The bee kicked off at noon with a practice round that allowed every speller the chance to get comfortable speaking into the microphone and to shake off some of the nerves. The bee’s pronouncer, Dr. Janet Keys, led the students in a few calming deep breaths before starting the first official round with the word “quiche.”

For the next four hours, students spelled words from a variety of language origins, such as Japanese (kabuki), Hindi (raj), Afrikaans (roodebok), Tagalog (pansit), Arabic (alcazar) and a combination of Greek and Latin (realschule).

Contestants took several different approaches when spelling out their words. Some spelled their words immediately upon hearing them while others asked for every bit of information they were allowed to know about the word, from alternate pronunciations to its definition. One boy closed his eyes and spelled his words out slowly; another girl traced her words out in her hand before saying the letters aloud. Though all of the contestants had their own ways of spelling, all but one had something in common: the hunched shoulders and disappointed faces that came with the ding of the bell that signaled it was time to exit the stage.

Only 13 spellers were knocked out in the first round, but by the end of the fourth round only seven remained. Tensions on and off-stage increased in the seventh round as the last three spellers each misspelled their words, which according to the end of bee rules allowed them all to continue on to the eighth round for another chance.

Allison Black, an eighth grader from Ider Middle School in Dekalb County, won the bee in the tenth round. To make it to the top, she correctly spelled the words “sequin, fuselage, lithoid, calumny, liturgical, and dialysis,” missed the word “dromomania” in the seventh round, redeemed herself with “pharaoh and celestialize,” and finally sealed her victory with “disparage.”
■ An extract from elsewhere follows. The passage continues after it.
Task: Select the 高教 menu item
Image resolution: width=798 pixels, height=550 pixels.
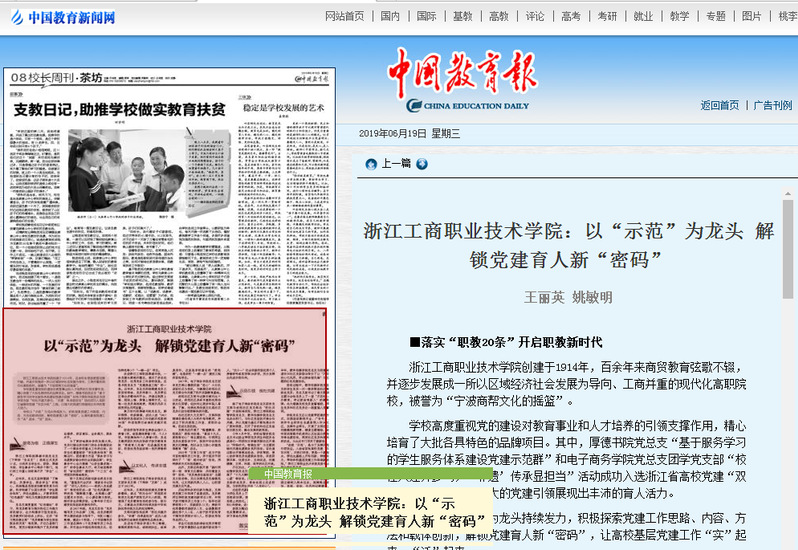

Last year Black placed second at the state spelling bee, but this year the talented speller and avid reader brought home the first place prizes. Those included a glass trophy, $100 savings bond, $100 Barnes and Noble gift card, and an all-expense paid trip for two to the national spelling bee in Washington, D.C. The Barnes and Noble gift card was her favorite prize, she said.
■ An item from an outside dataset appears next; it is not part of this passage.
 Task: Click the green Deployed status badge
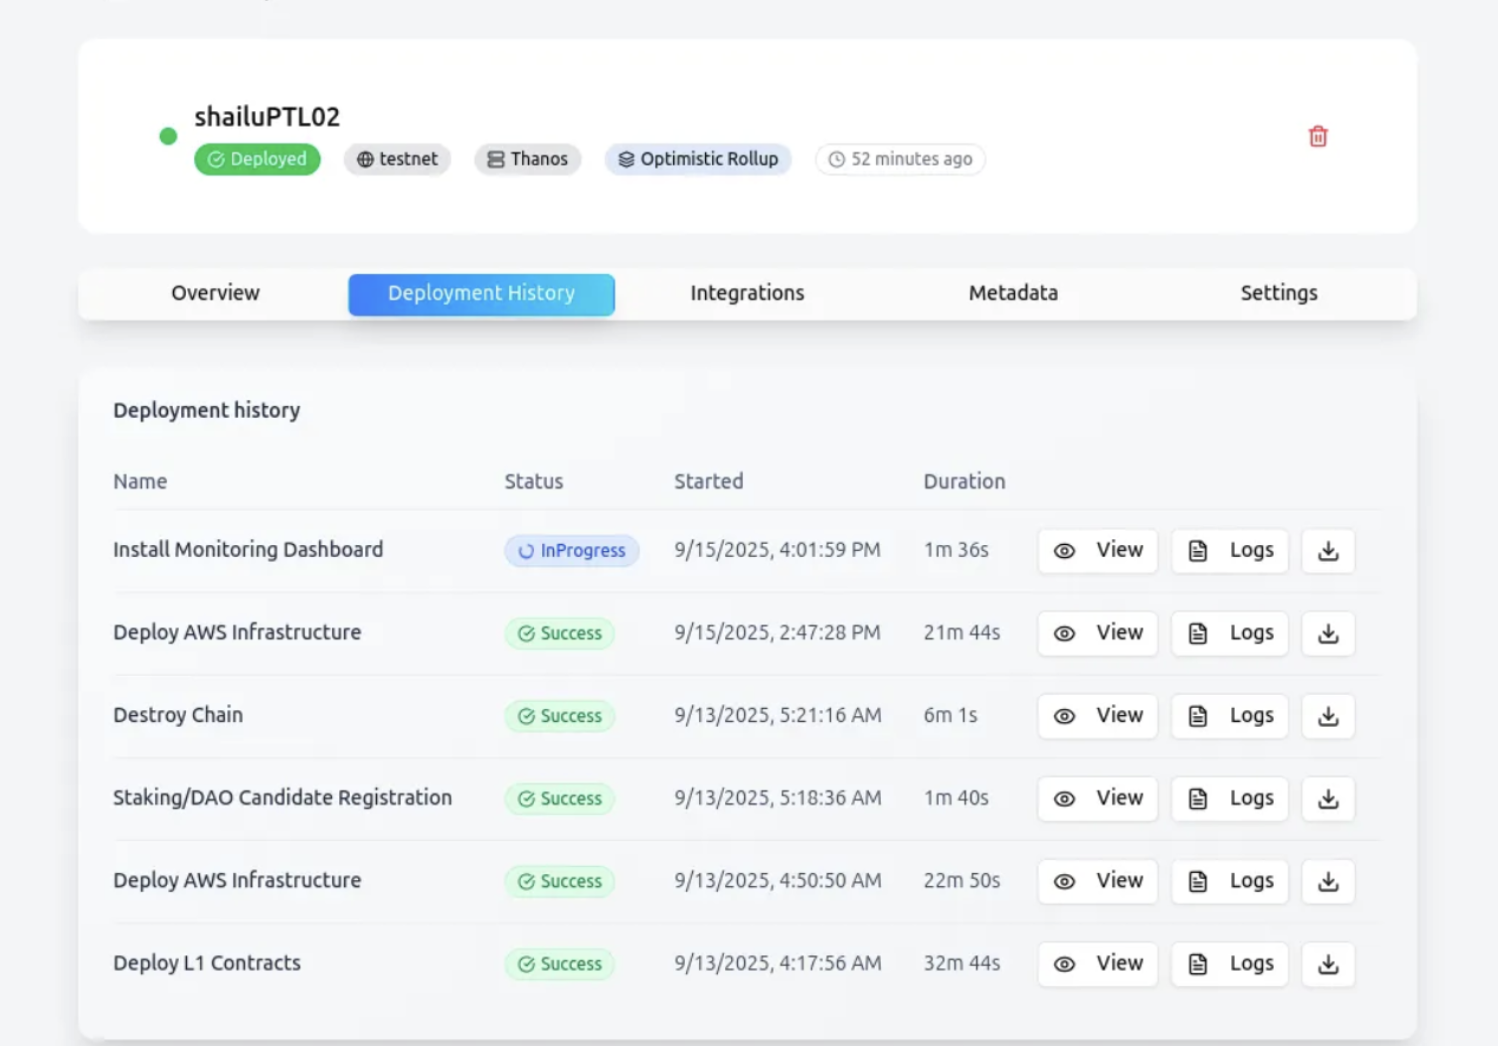click(x=257, y=159)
“I didn’t come thinking I would win,” she admitted with a smile. “I just wanted to see how well I could do.”

The spelling bee’s sponsor, Adventure Travels, will pay for Black and one other person to attend the Scripps National Spelling Bee in Washington, D.C. the week of May 31-June 6. If Black makes it through the preliminary round of the bee, she will be the first speller to appear on the televised final rounds on June 4 since she represents Alabama, the first state in alphabetical order.

Patrick Haung from Calhoun County finished as first runner-up and Sophie Williams from Montgomery placed as second runner-up.